(WHAT TO WORK ON)
Pull every line holding the string "screenshot" from the records below.

(RECORDS SUPPLIED)

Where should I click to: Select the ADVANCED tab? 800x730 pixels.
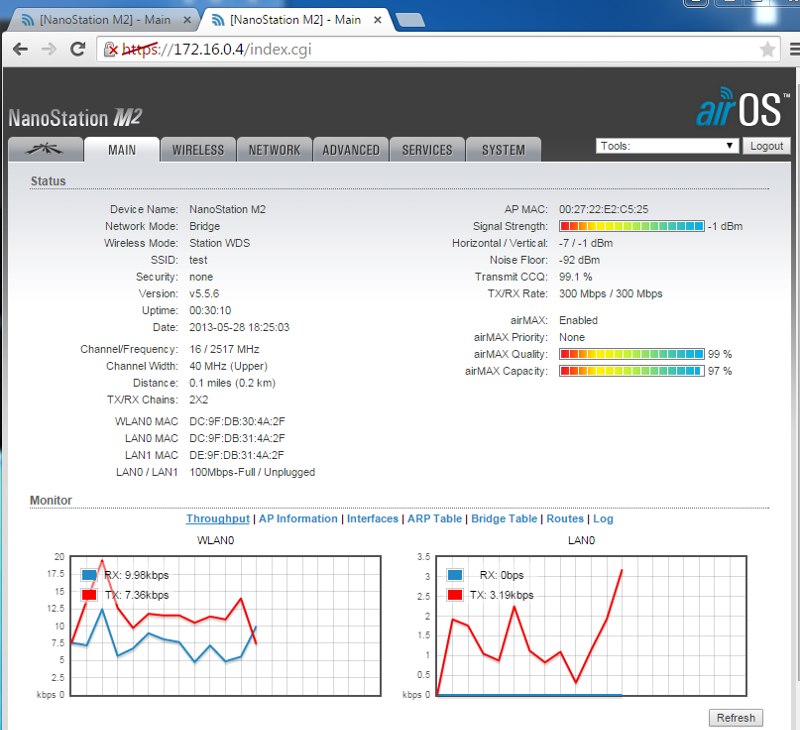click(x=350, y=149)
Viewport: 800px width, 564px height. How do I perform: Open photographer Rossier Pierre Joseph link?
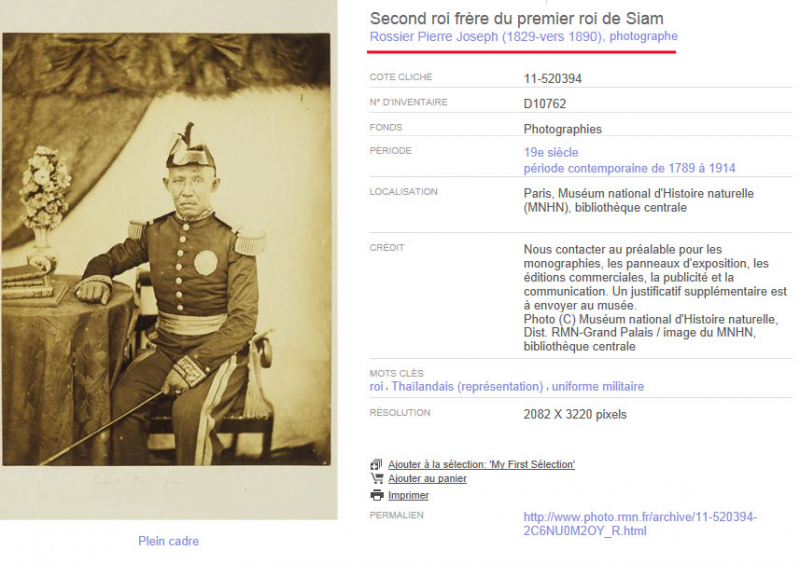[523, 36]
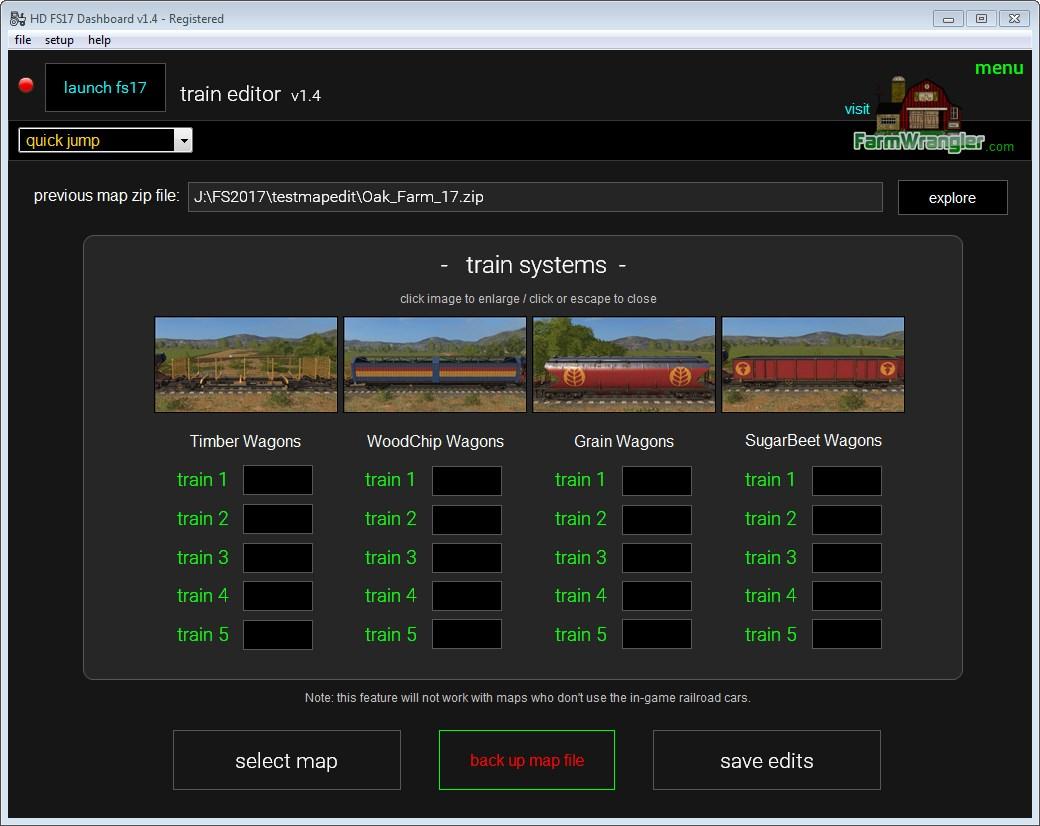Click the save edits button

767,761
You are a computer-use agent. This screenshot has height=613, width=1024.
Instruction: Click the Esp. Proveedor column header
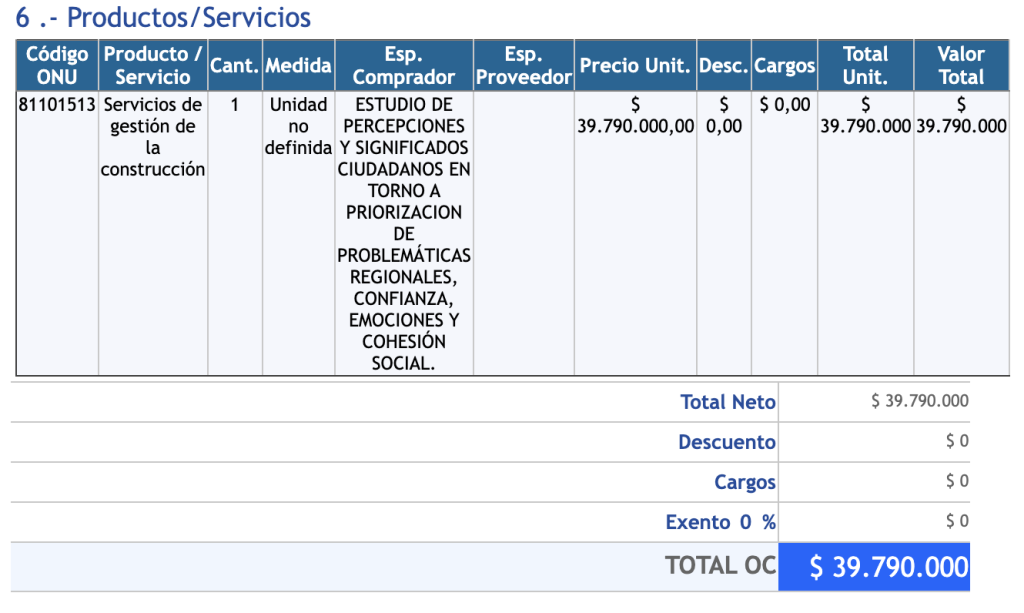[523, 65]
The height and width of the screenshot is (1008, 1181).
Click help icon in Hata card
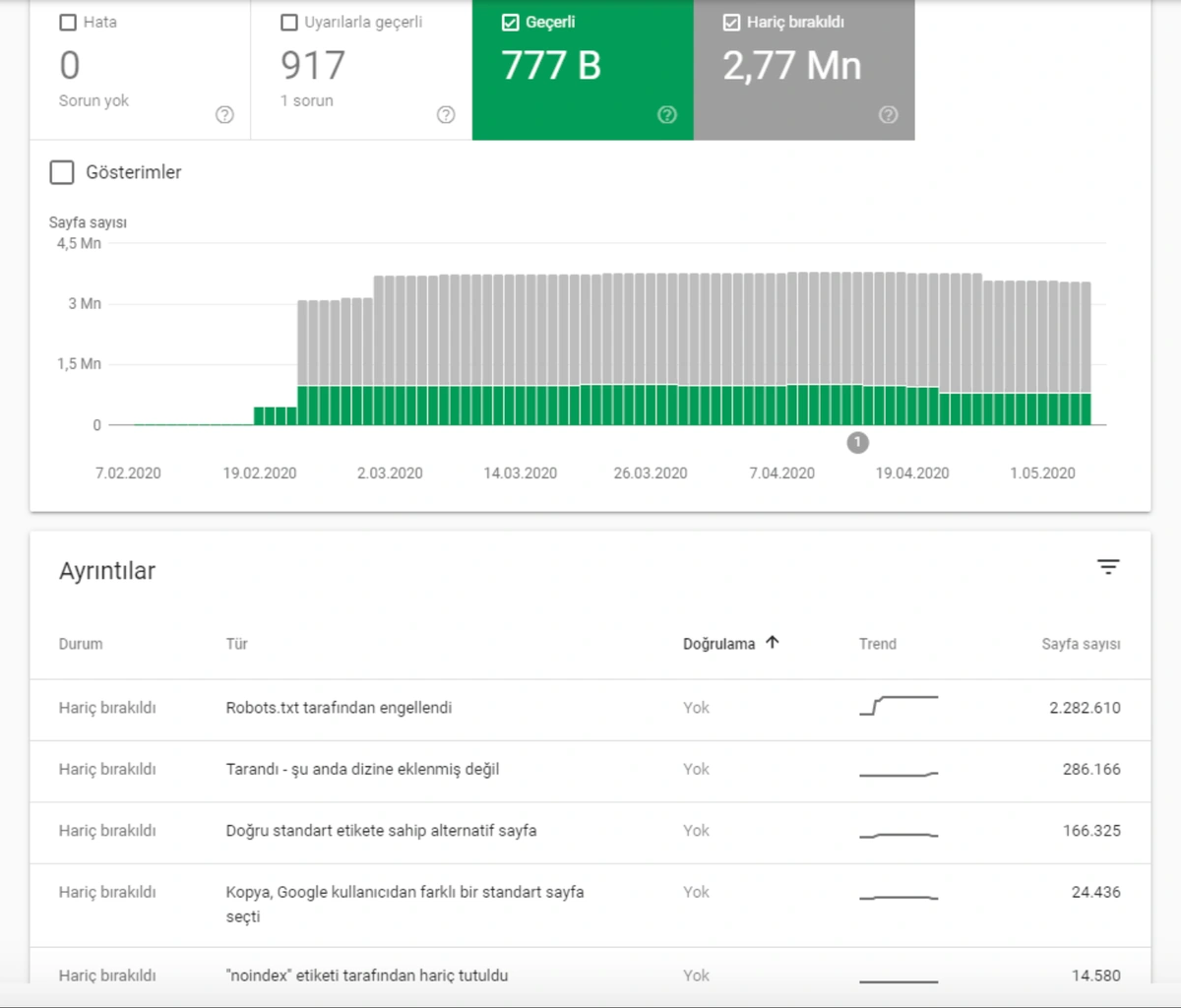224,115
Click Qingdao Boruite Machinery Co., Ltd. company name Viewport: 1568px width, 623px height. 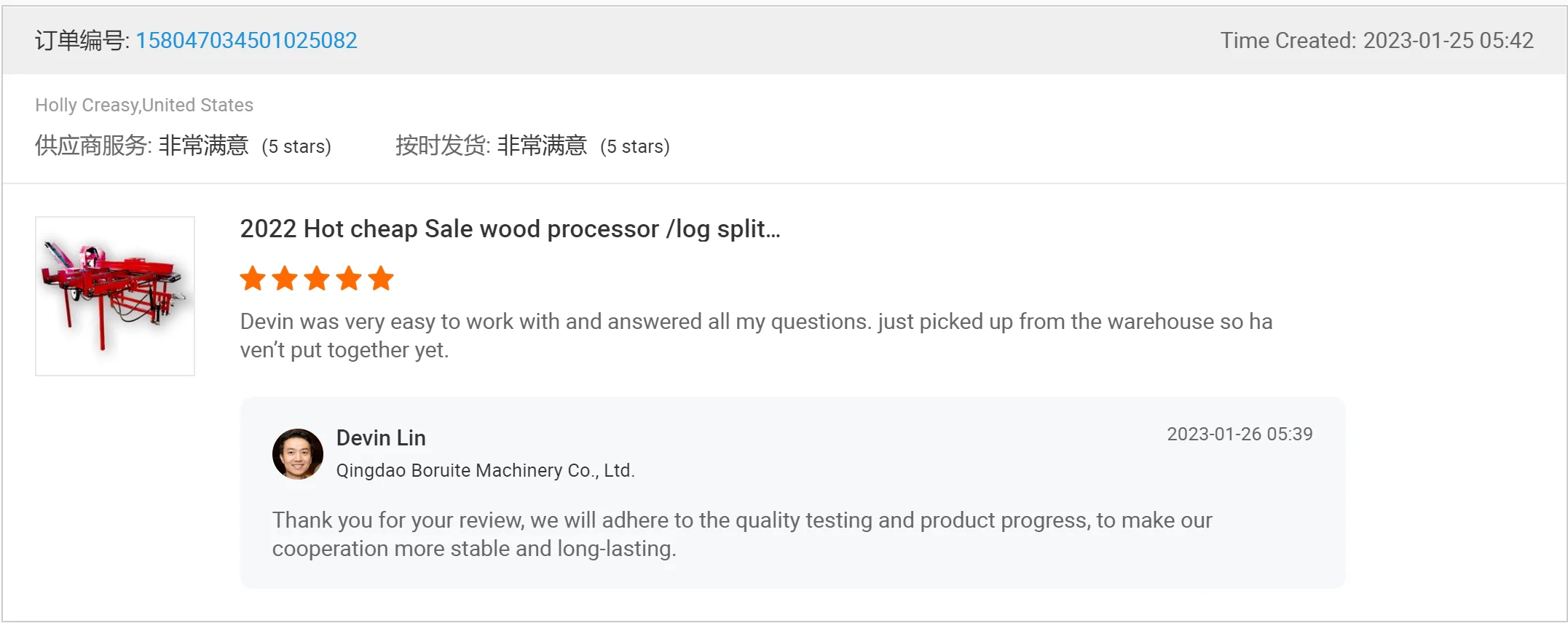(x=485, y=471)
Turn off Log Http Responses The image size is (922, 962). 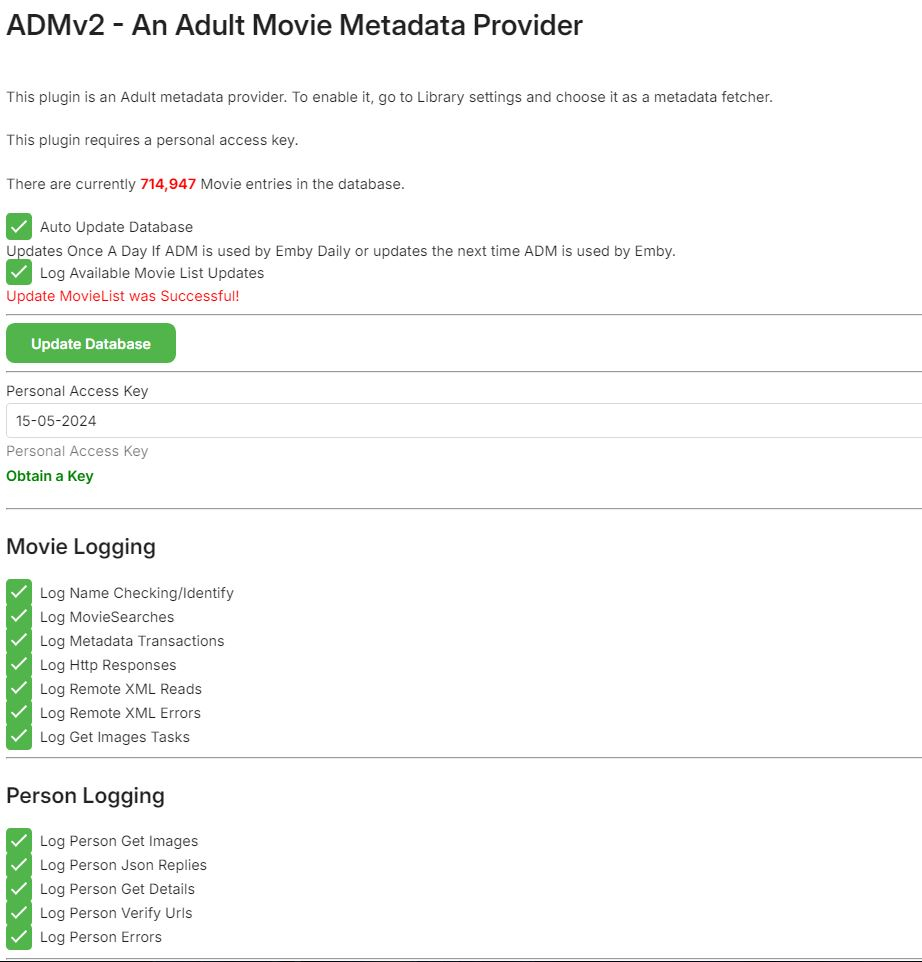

(WRITTEN RESPONSE)
You are a computer-use agent. This screenshot has height=613, width=1024.
The height and width of the screenshot is (1008, 1181).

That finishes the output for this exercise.